I think this last point is really the strongest point in favor of maintaining rankings: when we have some formal system of ranking and publish it, we give ourselves the opportunity to make explicit disclaimers and point out just these issues.

Marcus Arvan

Hi Ted: I agree with your first set of points. People will always rank programs. My suggestion, though, is that it is better for people to rank programs *informally*, in a decentralized way, rather than through formal "reports."

Decentralized rankings--each person having their own judgments--can be expected to involve great diversity. I may rank things differently than you, etc. Individuals ranking departments informally isn't necessarily bad.

What I think *is* problematic are formal reports where some in-group's rankings/philosophical preferences have sway over the discipline as a whole, codifying that group's rankings/preferences as more or less definitive throughout the discipline.

Ted Shear

Hi Marcus, thanks for the reply! I think you've put your finger right on where we seem to disagree.
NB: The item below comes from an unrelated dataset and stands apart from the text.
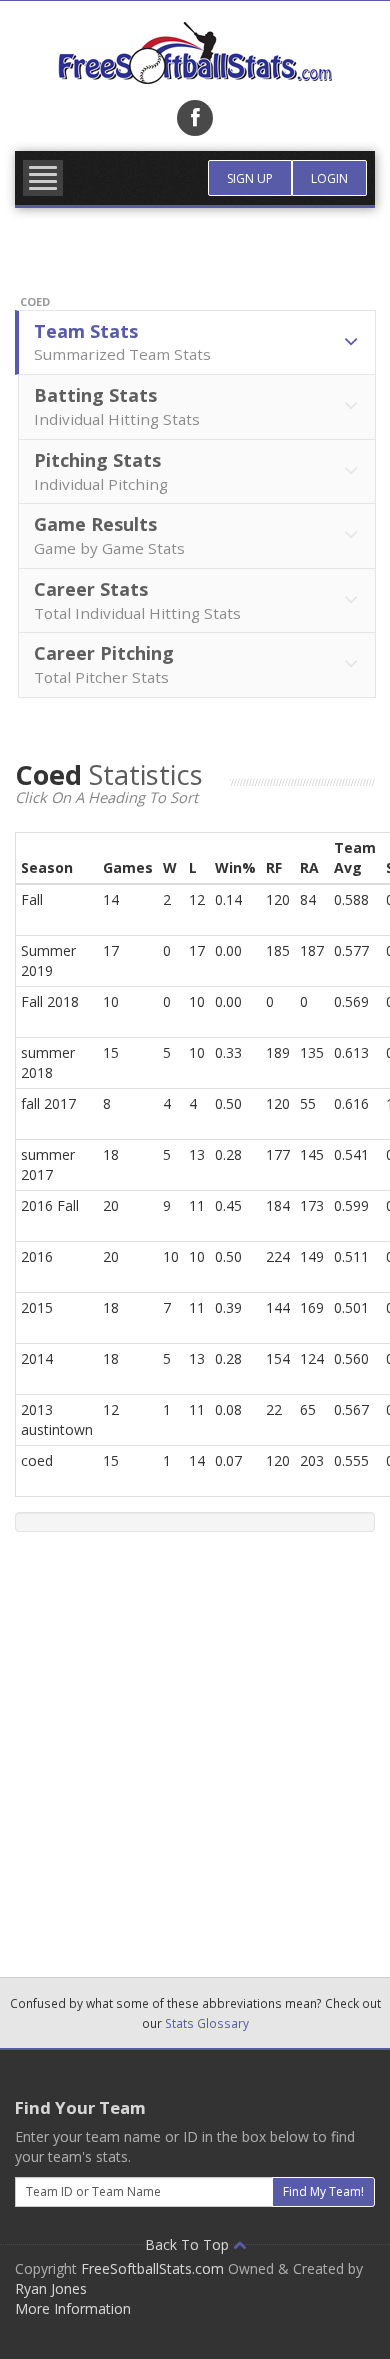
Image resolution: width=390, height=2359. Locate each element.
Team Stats (122, 342)
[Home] (195, 53)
You suggest, "it is better for people to rank programs *informally*, in a decentralized way, rather than go through formal reports." My concern is that if we don't employ a straightforward and transparent methodology for rankings, then its very likely that the responses of a large number of people will be deeply tainted with the implicit biases that we all know and love... errr hate. If we have a codified system of ranking, then sure they'll be susceptible to those biases (and other problems that you note and I'll get to), but at least we'll have the opportunity to try to actively set things up to avoid falling victim to them and (if nothing else) explicitly point out that they are surely confounding factors.

You're totally right that comparatively a single ranking aggregated from the reports of various individuals will express less diversity than the total set of individual's rankings. That said, this won't matter for those who are in most need of a metric for evaluation (i.e. undergraduates who come from smaller departments). I suspect that in many cases, those people will be in much worse shape.

But ultimately, I entirely agree with your last point that what is problematic is any formal report "where some in-group's rankings/philosophical preferences have sway over the discipline as a whole, codifying that group's rankings/preferences as more or less definitive throughout the discipline". I do think that this is a really important thing that we need to work to protect against, but it doesn't speak against having a codified system of ranking. This was very obviously an egregious deficiency of the PGR and hopefully whatever replaces it (assuming that something does) acknowledges this concern and tries to protect against it.

Marcus Arvan

Hi Ted: Thanks for your reply. I have to confess that I find the argument pretty compelling, but I still wonder whether formal reports will do a better job of counteracting implicit bias than a more decentralized alternative.